(Stored items)

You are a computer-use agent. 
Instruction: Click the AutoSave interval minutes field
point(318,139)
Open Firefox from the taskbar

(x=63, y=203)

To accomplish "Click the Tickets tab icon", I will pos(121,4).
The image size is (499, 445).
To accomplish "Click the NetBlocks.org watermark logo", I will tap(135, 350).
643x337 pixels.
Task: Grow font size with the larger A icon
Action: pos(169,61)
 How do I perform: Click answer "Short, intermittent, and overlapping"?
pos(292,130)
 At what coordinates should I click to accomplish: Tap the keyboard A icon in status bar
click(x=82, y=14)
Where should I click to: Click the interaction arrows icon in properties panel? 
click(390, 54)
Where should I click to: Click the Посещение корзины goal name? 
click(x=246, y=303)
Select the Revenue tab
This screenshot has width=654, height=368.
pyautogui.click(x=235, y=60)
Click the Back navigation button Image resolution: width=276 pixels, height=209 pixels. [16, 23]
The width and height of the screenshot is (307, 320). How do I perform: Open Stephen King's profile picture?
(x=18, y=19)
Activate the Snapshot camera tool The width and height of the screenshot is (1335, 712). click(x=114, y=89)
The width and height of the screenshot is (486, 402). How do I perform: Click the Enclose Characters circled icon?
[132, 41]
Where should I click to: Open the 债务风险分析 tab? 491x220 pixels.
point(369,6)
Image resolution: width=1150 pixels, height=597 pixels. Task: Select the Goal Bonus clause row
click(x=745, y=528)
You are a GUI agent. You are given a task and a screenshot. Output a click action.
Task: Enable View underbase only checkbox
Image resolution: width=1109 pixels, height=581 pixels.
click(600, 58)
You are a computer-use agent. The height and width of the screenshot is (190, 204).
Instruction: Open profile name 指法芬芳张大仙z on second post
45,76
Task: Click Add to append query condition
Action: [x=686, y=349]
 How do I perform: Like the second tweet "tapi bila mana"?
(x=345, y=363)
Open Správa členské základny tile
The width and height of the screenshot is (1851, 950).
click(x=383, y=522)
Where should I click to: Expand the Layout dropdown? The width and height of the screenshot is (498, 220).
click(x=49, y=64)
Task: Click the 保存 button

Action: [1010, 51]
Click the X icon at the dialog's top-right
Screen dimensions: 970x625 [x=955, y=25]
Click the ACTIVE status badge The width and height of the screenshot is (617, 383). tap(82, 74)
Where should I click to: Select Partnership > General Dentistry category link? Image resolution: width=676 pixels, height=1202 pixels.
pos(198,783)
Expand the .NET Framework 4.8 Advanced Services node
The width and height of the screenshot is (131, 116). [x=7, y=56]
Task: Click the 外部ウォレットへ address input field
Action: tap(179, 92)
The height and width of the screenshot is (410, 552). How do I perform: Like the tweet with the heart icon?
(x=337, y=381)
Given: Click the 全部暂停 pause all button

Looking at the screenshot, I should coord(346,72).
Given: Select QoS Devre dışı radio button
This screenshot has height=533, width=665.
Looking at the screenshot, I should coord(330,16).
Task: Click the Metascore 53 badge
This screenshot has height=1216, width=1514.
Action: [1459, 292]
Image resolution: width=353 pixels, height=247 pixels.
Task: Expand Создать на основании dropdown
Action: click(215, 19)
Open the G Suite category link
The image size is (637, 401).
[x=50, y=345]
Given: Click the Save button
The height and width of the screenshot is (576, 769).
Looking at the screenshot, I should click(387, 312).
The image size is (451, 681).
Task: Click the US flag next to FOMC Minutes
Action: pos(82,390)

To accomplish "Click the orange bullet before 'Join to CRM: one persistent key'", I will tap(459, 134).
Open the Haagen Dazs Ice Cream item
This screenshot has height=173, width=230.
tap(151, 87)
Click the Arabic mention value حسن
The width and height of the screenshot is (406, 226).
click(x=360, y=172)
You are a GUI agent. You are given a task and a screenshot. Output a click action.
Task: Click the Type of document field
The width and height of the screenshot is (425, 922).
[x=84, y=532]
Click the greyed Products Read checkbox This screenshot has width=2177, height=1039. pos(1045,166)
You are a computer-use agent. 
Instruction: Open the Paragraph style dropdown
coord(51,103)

* _Work task_: Write out exactly the lines of the entries above that run from the line containing "Instruction: Open the" through the last line, including both.

* _Task response_:
Instruction: Open the Paragraph style dropdown
coord(51,103)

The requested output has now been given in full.